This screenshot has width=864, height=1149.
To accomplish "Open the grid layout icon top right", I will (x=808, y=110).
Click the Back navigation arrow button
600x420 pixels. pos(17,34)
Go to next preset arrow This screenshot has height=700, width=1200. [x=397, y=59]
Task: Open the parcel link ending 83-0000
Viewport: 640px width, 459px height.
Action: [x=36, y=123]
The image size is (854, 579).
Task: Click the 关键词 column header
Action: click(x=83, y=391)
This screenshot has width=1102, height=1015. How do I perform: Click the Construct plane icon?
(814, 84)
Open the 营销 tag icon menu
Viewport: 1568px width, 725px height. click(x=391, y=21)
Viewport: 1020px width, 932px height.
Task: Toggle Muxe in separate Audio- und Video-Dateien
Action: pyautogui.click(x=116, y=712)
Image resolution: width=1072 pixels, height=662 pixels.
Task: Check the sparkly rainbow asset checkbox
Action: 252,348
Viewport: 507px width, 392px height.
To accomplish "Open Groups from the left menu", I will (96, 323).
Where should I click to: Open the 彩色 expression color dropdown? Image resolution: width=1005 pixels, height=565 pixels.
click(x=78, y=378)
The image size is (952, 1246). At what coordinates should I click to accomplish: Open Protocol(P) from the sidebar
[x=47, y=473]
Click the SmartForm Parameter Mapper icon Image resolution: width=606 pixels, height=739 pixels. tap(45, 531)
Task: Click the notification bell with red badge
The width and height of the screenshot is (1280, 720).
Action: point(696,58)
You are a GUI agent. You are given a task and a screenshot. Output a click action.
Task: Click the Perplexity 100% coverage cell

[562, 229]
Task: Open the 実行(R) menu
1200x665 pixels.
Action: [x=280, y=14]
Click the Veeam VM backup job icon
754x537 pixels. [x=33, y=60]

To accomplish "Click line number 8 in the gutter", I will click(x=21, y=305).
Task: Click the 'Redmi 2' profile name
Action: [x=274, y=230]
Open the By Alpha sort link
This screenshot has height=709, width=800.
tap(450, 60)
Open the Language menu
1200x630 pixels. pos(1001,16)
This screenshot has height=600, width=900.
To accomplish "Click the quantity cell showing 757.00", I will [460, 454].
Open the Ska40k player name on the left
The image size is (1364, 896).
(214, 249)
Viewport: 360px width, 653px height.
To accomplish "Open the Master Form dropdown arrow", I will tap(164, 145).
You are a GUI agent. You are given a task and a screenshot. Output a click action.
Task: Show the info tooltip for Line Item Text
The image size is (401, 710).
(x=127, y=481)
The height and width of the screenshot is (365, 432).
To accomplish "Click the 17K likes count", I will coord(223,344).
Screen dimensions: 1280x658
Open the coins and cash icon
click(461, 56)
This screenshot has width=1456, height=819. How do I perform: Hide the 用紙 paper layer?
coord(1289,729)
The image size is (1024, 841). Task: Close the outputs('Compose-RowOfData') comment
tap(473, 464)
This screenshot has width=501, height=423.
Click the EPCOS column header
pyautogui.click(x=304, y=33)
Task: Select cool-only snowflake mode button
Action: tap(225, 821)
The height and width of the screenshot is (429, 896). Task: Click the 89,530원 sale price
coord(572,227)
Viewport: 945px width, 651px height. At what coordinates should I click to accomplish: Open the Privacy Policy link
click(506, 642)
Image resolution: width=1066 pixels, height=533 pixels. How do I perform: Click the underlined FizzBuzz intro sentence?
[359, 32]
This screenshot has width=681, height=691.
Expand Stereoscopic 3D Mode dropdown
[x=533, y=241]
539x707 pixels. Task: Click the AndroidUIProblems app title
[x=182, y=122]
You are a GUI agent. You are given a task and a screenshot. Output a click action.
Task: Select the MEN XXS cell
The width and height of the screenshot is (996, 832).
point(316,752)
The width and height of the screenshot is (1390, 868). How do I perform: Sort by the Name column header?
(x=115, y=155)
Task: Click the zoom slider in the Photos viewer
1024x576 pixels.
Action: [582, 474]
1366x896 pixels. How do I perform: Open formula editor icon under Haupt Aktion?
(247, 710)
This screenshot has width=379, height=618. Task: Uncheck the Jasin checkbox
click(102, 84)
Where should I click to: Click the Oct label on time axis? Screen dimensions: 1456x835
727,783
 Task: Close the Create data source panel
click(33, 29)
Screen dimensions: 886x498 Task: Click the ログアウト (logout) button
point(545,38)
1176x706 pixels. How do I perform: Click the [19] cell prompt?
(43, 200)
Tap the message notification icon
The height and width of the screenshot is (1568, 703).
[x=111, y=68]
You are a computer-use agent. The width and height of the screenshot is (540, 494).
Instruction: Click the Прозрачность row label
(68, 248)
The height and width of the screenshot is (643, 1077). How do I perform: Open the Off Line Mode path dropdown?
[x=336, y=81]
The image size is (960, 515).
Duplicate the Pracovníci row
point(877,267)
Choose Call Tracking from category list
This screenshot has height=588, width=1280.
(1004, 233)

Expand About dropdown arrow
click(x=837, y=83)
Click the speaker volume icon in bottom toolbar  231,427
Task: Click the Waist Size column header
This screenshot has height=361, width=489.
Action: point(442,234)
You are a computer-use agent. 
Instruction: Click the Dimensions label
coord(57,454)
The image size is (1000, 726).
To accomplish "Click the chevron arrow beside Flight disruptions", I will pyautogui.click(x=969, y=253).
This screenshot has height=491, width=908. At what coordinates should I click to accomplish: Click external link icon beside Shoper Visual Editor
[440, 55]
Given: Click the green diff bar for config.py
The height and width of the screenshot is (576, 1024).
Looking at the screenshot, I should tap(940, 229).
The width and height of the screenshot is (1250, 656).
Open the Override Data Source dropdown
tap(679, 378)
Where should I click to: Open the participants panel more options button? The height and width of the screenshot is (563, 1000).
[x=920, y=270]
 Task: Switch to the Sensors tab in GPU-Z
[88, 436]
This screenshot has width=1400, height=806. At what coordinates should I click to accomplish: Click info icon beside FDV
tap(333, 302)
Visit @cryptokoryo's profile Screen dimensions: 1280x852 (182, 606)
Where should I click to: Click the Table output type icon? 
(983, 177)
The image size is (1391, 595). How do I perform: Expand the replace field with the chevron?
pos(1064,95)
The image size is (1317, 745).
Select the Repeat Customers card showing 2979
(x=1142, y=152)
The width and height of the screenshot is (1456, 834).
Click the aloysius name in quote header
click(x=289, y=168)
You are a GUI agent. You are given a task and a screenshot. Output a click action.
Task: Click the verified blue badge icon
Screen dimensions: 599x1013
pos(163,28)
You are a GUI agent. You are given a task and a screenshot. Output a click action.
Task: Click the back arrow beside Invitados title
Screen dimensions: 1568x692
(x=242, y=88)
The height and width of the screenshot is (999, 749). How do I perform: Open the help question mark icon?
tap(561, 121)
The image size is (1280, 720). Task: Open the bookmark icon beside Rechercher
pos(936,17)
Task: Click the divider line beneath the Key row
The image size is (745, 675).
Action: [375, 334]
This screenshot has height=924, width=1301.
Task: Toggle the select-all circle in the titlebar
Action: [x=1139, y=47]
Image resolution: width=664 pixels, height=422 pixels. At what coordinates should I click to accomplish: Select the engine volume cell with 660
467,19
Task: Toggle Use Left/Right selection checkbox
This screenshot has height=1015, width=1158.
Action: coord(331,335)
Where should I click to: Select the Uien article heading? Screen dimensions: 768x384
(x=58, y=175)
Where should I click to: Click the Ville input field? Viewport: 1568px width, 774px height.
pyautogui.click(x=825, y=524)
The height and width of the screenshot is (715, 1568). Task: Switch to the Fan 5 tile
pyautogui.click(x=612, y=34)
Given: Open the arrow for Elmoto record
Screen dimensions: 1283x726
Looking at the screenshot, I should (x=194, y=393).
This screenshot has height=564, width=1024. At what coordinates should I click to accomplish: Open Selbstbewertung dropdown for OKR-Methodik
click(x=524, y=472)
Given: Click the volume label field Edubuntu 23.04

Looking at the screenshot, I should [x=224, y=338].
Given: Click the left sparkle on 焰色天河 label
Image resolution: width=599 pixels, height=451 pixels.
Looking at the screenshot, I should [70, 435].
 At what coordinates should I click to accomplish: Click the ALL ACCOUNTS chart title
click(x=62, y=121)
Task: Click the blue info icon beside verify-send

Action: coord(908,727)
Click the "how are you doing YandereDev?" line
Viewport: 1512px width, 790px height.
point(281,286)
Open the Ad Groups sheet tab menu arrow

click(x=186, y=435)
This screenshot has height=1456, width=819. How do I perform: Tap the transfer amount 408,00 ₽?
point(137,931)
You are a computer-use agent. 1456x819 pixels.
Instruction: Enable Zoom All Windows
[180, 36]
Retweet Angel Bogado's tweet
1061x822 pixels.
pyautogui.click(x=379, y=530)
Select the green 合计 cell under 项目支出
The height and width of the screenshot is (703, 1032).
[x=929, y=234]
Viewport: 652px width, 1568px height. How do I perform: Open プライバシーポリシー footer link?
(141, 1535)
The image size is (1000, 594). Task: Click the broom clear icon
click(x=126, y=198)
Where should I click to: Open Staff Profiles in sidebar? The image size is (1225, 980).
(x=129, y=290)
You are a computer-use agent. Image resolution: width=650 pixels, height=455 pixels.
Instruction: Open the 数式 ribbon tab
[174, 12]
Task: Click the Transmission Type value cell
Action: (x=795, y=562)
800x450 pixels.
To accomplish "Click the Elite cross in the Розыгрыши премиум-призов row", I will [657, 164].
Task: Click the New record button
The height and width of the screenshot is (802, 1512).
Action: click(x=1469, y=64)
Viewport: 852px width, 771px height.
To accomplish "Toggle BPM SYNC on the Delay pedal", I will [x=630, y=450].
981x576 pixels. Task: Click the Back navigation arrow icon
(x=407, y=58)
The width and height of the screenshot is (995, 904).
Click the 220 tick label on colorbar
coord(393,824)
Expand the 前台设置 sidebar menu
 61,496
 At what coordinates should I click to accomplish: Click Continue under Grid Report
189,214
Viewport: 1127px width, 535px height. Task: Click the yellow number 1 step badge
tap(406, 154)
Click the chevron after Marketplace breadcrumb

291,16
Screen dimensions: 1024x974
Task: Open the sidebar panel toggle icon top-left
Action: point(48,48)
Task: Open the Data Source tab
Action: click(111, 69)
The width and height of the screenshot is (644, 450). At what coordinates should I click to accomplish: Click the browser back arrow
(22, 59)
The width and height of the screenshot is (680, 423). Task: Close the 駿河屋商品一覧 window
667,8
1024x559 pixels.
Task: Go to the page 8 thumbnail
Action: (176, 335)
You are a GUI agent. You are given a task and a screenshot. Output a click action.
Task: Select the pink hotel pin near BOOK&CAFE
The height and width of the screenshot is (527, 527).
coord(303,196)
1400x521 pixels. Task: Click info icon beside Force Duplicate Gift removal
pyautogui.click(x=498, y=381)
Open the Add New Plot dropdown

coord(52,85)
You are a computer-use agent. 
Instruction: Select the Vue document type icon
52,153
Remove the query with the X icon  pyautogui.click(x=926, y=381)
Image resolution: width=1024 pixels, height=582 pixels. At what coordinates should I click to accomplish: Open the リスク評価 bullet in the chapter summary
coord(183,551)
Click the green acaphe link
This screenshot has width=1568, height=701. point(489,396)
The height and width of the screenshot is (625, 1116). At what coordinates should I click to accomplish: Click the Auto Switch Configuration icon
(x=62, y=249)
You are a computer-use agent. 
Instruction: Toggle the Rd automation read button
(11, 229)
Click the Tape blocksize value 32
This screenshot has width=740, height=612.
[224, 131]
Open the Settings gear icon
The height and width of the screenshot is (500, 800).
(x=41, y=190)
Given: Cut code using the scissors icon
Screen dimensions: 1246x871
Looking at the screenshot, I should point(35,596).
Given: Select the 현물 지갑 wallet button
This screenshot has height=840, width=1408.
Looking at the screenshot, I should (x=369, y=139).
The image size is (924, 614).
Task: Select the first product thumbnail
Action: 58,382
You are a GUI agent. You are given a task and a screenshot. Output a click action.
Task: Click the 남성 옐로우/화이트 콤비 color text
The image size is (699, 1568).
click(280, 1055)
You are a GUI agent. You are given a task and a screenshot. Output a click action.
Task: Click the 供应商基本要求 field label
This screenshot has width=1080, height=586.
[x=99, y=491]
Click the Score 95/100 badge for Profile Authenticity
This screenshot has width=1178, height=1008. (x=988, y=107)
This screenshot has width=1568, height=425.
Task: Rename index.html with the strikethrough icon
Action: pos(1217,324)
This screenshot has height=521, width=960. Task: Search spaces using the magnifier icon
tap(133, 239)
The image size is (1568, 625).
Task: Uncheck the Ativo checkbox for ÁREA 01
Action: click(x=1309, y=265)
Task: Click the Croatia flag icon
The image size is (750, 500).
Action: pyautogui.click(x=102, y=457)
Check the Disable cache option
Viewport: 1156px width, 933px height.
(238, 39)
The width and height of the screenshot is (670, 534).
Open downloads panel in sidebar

• What you need to do:
Restate exactly each line of the data from the one bearing "Task: Click the Croatia flag icon" to the end, and add nothing.

• Finished task:
Task: Click the Croatia flag icon
The image size is (750, 500).
Action: pyautogui.click(x=102, y=457)
Check the Disable cache option
Viewport: 1156px width, 933px height.
(238, 39)
The width and height of the screenshot is (670, 534).
Open downloads panel in sidebar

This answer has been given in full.